The U.S. Supreme Court (SCOTUS) ruled Tuesday, 6-3, in favor of Alabama’s efforts to use a 6-1 Republican congressional map for the 2026 election.
A three-judge panel of federal judges last week granted a motion by left-wing activist groups to block the use of a 6-1 Republican congressional map passed by lawmakers in 2023.
Alabama Attorney General Steve Marshall requested in a filing last week that SCOTUS enter an administrative stay and a stay pending appeal of the injunctions barring the State from using the 6-1 plan in the upcoming August 11 congressional special primary elections and November general election.
According to a brief filed by Solicitor General John Sauer, the 5-2 congressional map mandated by the three-judge panel is a “court-ordered racial gerrymander.”
A 6-3 majority of SCOTUS justices ruled on Tuesday that Alabama should be allowed to use the 6-1 Republican congressional map passed by lawmakers in 2023.

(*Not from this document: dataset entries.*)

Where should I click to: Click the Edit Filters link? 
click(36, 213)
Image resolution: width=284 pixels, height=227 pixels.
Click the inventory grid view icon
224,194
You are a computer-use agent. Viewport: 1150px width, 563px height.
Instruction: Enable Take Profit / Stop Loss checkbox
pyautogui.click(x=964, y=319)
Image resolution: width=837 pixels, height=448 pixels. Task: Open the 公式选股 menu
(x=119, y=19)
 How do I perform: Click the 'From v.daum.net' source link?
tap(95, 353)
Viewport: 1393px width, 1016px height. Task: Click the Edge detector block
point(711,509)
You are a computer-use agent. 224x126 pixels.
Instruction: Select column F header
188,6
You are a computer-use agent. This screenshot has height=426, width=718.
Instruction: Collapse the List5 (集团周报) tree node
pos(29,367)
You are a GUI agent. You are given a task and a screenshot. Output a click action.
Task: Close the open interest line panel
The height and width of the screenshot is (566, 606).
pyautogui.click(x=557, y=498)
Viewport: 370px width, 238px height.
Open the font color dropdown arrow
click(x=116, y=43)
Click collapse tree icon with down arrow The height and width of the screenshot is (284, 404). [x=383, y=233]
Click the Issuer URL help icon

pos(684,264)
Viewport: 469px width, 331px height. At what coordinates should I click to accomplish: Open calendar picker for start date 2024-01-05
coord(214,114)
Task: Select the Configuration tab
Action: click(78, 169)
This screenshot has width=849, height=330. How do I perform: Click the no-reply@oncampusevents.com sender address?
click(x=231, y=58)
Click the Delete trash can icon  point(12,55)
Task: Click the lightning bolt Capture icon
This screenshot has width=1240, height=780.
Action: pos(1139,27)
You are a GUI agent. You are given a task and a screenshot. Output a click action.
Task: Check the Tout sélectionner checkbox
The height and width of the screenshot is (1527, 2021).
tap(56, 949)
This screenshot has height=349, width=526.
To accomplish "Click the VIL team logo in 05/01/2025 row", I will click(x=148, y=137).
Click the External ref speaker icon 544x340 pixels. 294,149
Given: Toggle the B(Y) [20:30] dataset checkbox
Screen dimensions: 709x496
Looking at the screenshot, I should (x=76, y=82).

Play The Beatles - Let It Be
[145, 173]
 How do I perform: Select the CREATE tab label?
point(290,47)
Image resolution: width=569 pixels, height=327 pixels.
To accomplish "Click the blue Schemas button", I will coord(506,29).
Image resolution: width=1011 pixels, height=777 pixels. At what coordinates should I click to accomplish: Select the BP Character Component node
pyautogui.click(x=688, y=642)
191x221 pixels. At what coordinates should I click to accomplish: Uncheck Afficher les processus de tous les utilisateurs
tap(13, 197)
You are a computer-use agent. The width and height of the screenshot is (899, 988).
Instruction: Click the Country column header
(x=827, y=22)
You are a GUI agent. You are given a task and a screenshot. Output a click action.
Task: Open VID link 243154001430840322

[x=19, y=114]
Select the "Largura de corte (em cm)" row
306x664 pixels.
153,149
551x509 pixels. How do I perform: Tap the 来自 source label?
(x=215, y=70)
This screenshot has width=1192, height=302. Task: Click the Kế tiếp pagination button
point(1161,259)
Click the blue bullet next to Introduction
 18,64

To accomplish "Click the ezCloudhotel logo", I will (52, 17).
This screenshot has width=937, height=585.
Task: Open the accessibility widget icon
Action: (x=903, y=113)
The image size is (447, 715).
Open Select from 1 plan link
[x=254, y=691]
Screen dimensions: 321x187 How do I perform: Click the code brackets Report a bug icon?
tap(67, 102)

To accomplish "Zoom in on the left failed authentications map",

“The District Court found a violation even though the plaintiffs’ alternative map would not perform just as well as to the State’s constitutionally permissible criteria of keeping together the Gulf Coast community of interest and avoiding the pairing of incumbents. The District Court also failed to follow our instruction in Callais that the mere fact that voters of different races vote for different parties is not relevant to proving racially polarized voting patterns. See id., at ___ (slip op., at 30). The State has also made a strong showing of irreparable harm and that the equities and public interest favor it. We have repeatedly cautioned that lower federal courts should not “alter the election rules on the eve of an election,” the justices wrote. “Here, the District Court interposed itself into Alabama’s ongoing efforts to conduct its imminent 2026 congressional elections under maps that its elected representatives selected. Its view that conducting the elections under court-imposed maps would be more convenient for the State was not a valid justification for that intervention. While federal courts should not impose changes close to an election, ibid., States are free to decide for themselves whether last-minute changes to an election are in their best interests.”
SCOTUS Associate Justices Sonia Sotomayor, Elena Kagan, and Ketanji Brown Jackson dissented.